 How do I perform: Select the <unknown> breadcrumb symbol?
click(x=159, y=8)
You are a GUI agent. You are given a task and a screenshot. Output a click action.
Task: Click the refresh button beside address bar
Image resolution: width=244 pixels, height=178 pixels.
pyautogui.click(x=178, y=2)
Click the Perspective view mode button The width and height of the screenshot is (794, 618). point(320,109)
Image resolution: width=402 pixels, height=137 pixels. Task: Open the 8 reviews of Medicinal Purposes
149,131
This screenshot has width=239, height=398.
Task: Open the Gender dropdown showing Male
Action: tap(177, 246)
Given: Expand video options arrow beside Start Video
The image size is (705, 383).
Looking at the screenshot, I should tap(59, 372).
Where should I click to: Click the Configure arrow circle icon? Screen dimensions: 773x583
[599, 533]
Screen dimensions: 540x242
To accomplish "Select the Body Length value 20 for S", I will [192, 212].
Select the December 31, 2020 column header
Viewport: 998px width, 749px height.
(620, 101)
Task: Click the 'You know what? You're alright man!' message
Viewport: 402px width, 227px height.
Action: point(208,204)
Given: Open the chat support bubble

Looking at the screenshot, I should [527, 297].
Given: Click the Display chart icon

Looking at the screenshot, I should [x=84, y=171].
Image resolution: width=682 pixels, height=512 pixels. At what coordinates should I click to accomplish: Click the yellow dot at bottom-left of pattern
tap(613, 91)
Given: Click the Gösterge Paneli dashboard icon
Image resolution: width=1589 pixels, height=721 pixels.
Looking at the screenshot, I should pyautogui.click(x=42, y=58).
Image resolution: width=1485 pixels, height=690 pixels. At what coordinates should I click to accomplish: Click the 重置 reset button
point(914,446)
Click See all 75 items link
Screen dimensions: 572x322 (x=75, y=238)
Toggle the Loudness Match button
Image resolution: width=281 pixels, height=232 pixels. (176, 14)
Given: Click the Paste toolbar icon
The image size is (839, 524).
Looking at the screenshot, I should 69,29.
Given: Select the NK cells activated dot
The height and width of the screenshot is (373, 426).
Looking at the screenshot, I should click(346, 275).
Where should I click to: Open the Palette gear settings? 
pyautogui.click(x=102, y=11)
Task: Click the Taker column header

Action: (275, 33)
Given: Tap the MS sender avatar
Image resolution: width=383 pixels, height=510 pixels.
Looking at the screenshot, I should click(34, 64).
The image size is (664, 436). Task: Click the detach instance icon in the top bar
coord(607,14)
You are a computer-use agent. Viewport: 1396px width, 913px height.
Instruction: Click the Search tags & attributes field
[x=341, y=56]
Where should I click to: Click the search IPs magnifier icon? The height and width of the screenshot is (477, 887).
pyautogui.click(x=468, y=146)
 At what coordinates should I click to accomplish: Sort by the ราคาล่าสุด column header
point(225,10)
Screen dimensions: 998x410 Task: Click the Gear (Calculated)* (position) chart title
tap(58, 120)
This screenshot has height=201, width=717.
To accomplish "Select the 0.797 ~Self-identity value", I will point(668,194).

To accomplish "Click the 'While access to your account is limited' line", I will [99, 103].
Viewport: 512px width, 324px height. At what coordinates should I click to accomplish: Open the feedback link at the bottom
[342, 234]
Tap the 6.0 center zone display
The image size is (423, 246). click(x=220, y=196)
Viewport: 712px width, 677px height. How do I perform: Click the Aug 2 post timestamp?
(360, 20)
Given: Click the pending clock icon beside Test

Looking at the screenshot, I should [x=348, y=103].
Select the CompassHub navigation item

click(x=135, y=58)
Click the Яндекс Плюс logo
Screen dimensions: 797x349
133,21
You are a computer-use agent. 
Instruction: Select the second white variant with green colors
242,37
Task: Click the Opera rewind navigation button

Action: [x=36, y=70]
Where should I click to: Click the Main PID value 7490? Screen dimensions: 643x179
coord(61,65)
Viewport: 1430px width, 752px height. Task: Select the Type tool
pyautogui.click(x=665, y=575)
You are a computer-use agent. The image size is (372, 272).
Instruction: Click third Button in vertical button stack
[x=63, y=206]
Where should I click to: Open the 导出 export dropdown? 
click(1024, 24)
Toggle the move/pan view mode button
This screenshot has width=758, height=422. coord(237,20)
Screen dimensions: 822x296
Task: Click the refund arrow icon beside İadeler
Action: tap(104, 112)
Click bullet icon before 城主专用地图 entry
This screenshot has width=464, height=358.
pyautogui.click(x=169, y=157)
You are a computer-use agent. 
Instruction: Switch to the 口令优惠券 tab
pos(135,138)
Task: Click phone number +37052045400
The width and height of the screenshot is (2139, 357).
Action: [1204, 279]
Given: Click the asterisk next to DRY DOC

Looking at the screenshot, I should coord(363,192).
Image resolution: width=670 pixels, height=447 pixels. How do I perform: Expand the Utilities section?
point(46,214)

====

Exercise >> Return, in full, every line of these entries that holds "agent".

Task answer >>
You are a GUI agent. You are given a task and a screenshot. Output a click action.
You are a computer-use agent. Viewport: 1396px width, 913px height.
You are a computer-use agent. 
You are a computer-use agent. The image size is (372, 272).
You are a computer-use agent. 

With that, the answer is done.